The theme for this year’s event was stories: Stories we tell ourselves, stories we tell others, and stories that are told to us. The 2019 event featured an array of speakers bringing their own stories that entertained while teaching and tackled challenging topics. Bergeron took to the stage with a Department of Defense Environmental Engineer, a producer for NBC, and an eleven-year-old boy hell bent on making teaching the most respected profession in America, and others.
His talk, “Your Mind is a Weapon,” reached 300 people in the New Vic Auditorium in Santa Barbara, CA last Saturday while another 250 watched via a livestream.
Bergeron adapted the speech specifically for users that might not be accustomed to the language of CrossFit, changing the “CrossFit Games” for “World Championship,” and “Regionals” for “Qualifying Events” stressing that weaponizing your mind can help people everywhere maximize the things in their life they want to be better at: jobs, relationships, health, hobbies.

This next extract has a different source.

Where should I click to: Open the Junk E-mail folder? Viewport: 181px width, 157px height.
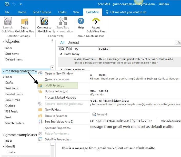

By using CrossFit to address the needs of a broader audience, Bergeron was able to address what he sees as major misconceptions around what mental toughness actually is. “Instead of trying to rebuild that notion in people’s minds, he decided to call it something else. By reframing mental toughness completely, he hopes to help people understand it better so that they can use it to improve anything that’s important to them,” said Christine Bald, CompTrain’s Media Director.
The secret is to first set your sights, then to kill the critic in your head, Bergeron said. “In my work, there is one unavoidable truth: We compete. And that truth doesn’t end when we walk off the competition floor, it has always been a part of all of our lives. We compete for better jobs, we compete for better schools, heck, we compete to get a date with the hottie at the coffee shop,” Bergeron said.
“It was fun to share the ethos of what’s been at the ethos of my CrossFit coaching with a bigger population,” Bergeron told the Morning Chalk Up. “It’s been an amazing experience, the whole process is a lot more involved than what it looks like from the outside.”
Organizers of the event originally reached out to Bergeron almost a year ago about speaking. Turns out, a handful of Santa Barbara’s TEDx-ers are CrossFitters. Once Ben accepted, and the topic was agreed upon, Bergeron underwent roughly six months of coaching with both a content coach and a speaking coach, both provided by TED. “It’s a higher level of public speaking than he has done in the past, and he’s enjoyed the challenge of preparing for it,” said Bald.
“You realize the value of what coaching brings. The feedback is a weird double-edge sword. It can be hard to accept, but in the end you realize how valuable it really is, and it moves the needle for you,” said Bergeron. On finally walking out on that stage, Bergeron admits he was a little nervous, but no one in the audience seemed to notice. Especially not his wife, Heather, and daughter Maya, both sitting in the crowd, center stage, right where he could see them.